Book Review: AS GOOD AS DEAD by Holly Jackson

Title in white on black with red blood splatters
Genre: Mystery/thriller
Age Range: YA
Star Rating: 5 stars
Series: yes - final book in trilogy

*SPOILER ALERT: contains SPOILERS for A GOOD GIRL’S GUIDE TO MURDER and GOOD GIRL BAD BLOOD*

Synopsis:

Book cover for AS GOOD AS DEAD: title in red on duct tape on black

Pip Fitz-Amobi is haunted by the way her last investigation ended. Soon she’ll be leaving for Cambridge University but then another case finds her . . . and this time it’s all about Pip.

Pip is used to online death threats, but there’s one that catches her eye, someone who keeps asking: who will look for you when you’re the one who disappears? And it’s not just online. Pip has a stalker who knows where she lives.

The police refuse to act and then Pip finds connections between her stalker and a local serial killer. The killer has been in prison for six years, but Pip suspects that the wrong man is behind bars. As the deadly game plays out, Pip realises that everything in Little Kilton is finally coming full circle. If Pip doesn’t find the answers, this time she will be the one who disappears . . .

Synopsis taken from Goodreads. Add to your shelves here.


Review:

I mean, wow. How do you end a series of pulse-pounding thrillers that have been international hits? Just like this.

It’s another addictive read, and choosing to read a book about a stalker in a park in broad daylight was a very good choice. There are some really unsettling elements, particularly how the stalker uses tricks Pip had used to solve previous mysteries against her.

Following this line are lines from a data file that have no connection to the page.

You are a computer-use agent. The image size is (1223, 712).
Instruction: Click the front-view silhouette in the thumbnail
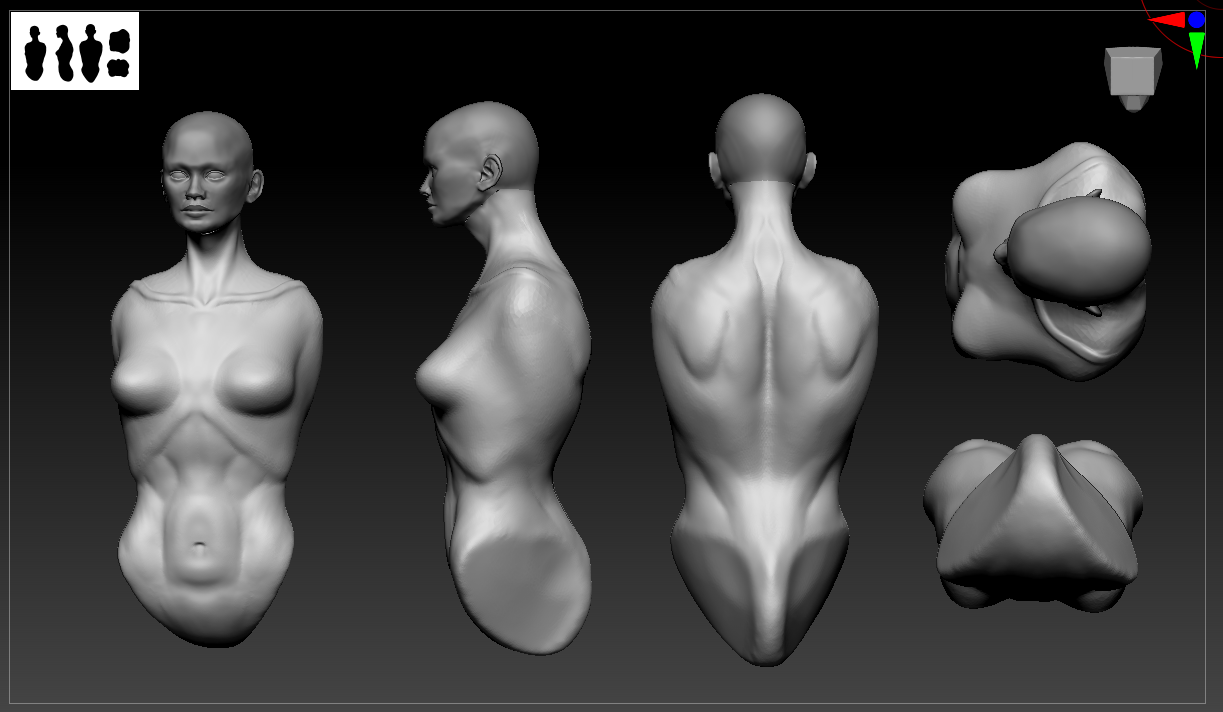click(x=37, y=53)
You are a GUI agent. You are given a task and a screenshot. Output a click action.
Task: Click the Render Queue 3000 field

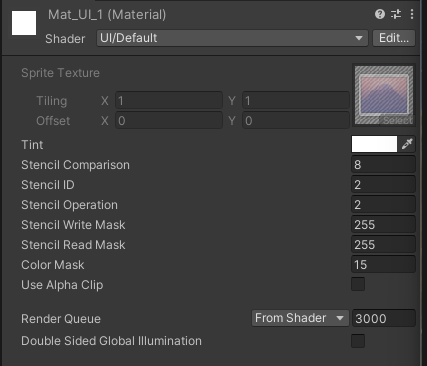coord(384,318)
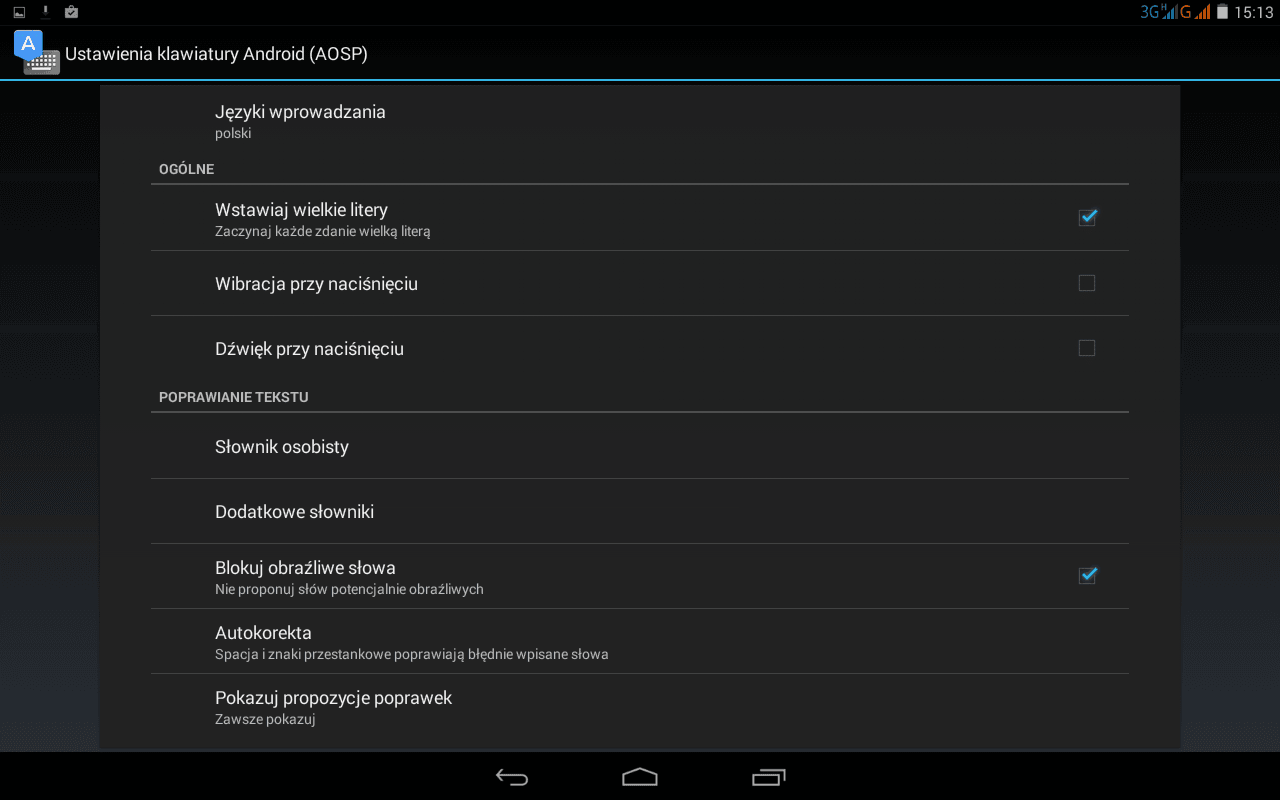Open Dodatkowe słowniki
The image size is (1280, 800).
click(x=640, y=512)
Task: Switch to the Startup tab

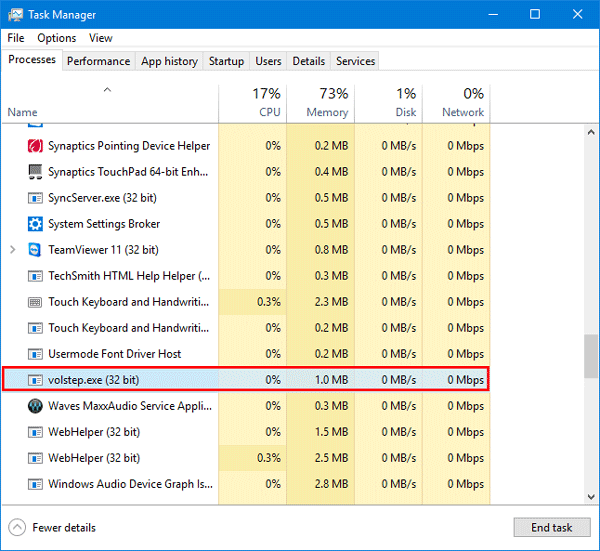Action: (226, 61)
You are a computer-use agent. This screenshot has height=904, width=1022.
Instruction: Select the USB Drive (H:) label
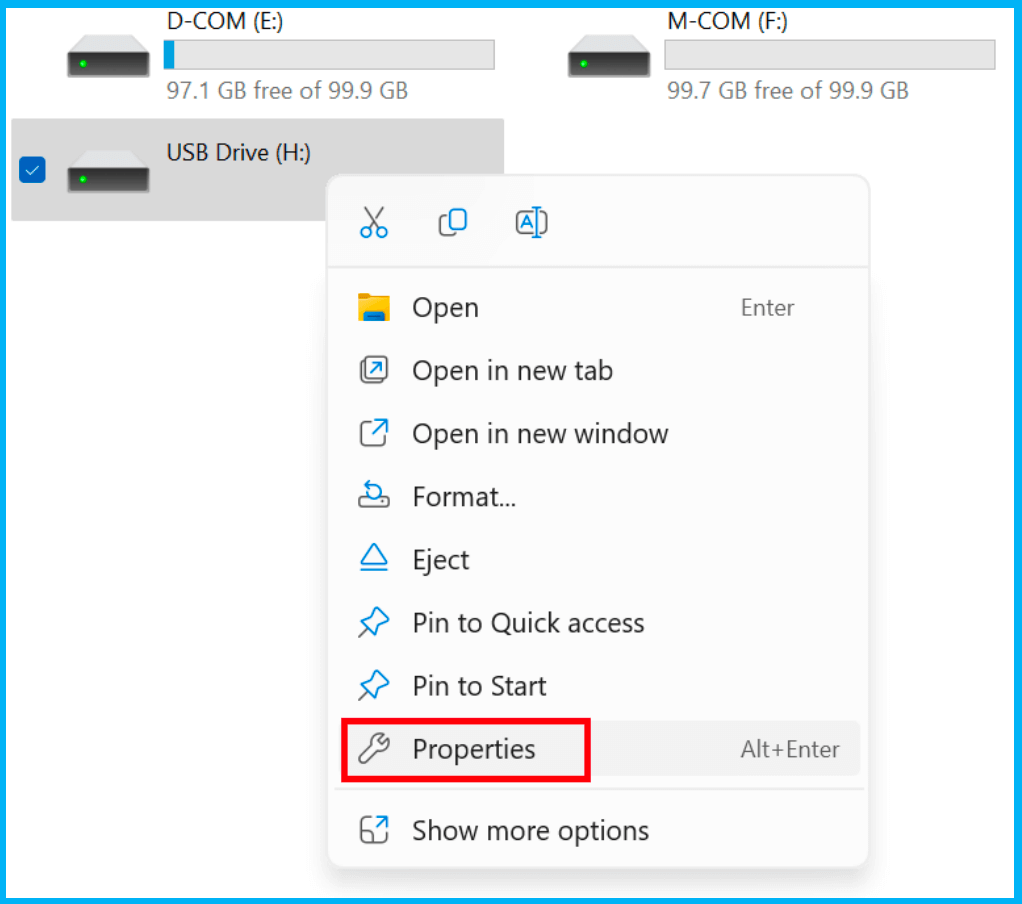pyautogui.click(x=239, y=153)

It’s so impressive how Holly Jackson has managed to link the three mysteries together. The second book fits into a tiny gap left during edits on the first book (a gap deliberately made in case there was another book!) and now this one ties back to the first case too. It makes it even more personal and unnerving, asking more questions about what happened six years ago in Little Kilton.

Pip is suffering with PTSD from the shooting at the end of the second book, and struggling also with the ambiguous nature of right and wrong, and personal and institutional justice. After everything she’s been through, to then be tangling with her own mind while trying to find the truth – when people are discounting her thoughts because of the PTSD – it made me root for her even more. I wanted her to be able to stop and heal, to have the time and space, so I needed her to solve the case (particularly as it was her life in danger) so she could do that.

The midpoint completely turns the book around, taking it in a very different direction. There’s so much I want to say about it, but it would be spoil EVERYTHING. But it’s tense and challenges you to think about right and wrong – to decide which actions cross the line and whether the outcome is correct or not. For a series that has played so much with who is the real villain here (beyond the outright awful ones), it’s the perfect way to end it.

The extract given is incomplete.